_Task 1_: In the filing excerpt on change in control agreements, what share of the voting power of the Company's voting securities must a person or group acquire to trigger a change in control?

_Page_:
In addition, like the agreements previously entered into, the rights and benefits provided in the new change in control agreements are not subject to tax gross-ups. If an executive is entitled to receive payments upon a change in control that may be subject to the excise tax, he or she will either be paid the full amount (and remain personally liable for the excise tax) or be paid a reduced amount that does not give rise to the excise tax, whichever is greater on an after-tax basis.

 

 

 

These rights and benefits are subject to certain customary non-competition obligations and are contingent upon the execution of a release.

 

Under the change in control agreements, a “change in control” is defined in conformance with the Stock Plan as: (i) the acquisition of beneficial ownership of 35 percent or more of the voting power of all of the Company’s voting securities by a person or group; (ii) the consummation of certain mergers or consolidations; (iii) a change in the composition of a majority of the members of the Company’s Board of Directors; (iv) the consummation of a sale of substantially all of the Company’s assets (i.e., 50% or more of the assets) in one or a series of transactions within any period of 12 consecutive months; or (v) the approval by the Company’s shareholders of a plan of complete liquidation of the Company.

 

The foregoing description of the change in control agreements does not purport to be complete and is qualified in its entirety by reference to the text of such agreements.  A copy of the form of the agreement entered into by the Company’s executives is attached as Exhibit 10.6 hereto and is incorporated herein by reference.

 

Item 5.07. Other Events.  

 

At the Annual Meeting, the Company’s shareholders voted upon the following proposals:

 

  (1) the election of three (3) members to the Company’s Board of Directors;

 

  (2) the approval, by a non-binding advisory vote, of the compensation paid by the Company to its Named Executive Officers;

 

  (3) the approval of the amendment and restatement of the Company’s Stock Incentive Plan; and

 

  (4) the ratification of the appointment of Ernst & Young LLP as the Company’s independent registered public accounting firm for fiscal year 2021.

_Dataset entries_:
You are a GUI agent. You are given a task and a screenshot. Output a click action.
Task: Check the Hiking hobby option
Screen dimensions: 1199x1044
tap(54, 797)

* * *

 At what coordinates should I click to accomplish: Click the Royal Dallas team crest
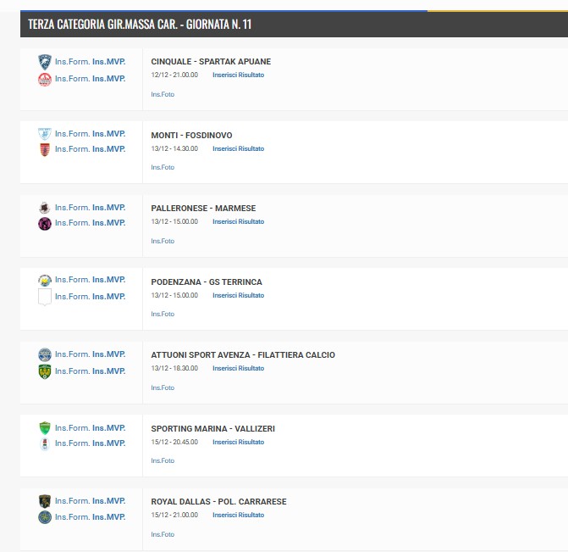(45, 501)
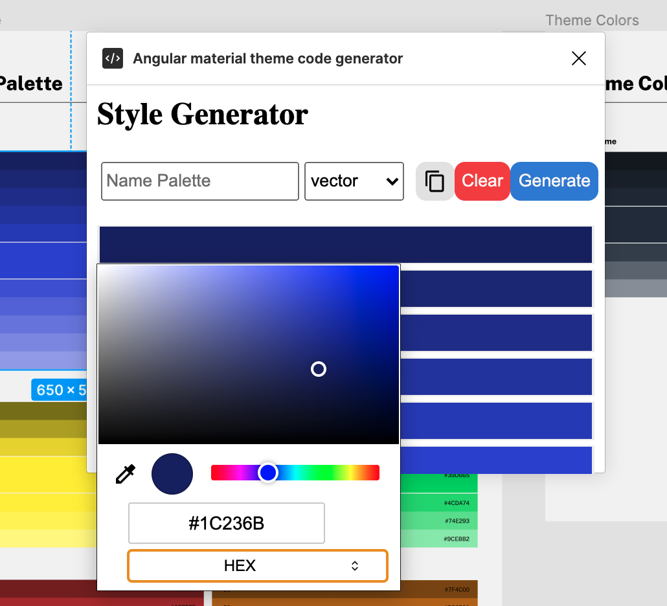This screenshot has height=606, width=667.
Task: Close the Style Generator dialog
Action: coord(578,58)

_Task 2_: Please copy the listing word for word, everything from the line containing "At what coordinates" down to the line containing "Action: coord(578,58)", and leave out the pictures.

_Full output 1_: 35 percent or more

_Full output 2_:
 At what coordinates should I click to accomplish: Click the Royal Dallas team crest
(45, 501)
This screenshot has height=606, width=667.
Task: Close the Style Generator dialog
Action: coord(578,58)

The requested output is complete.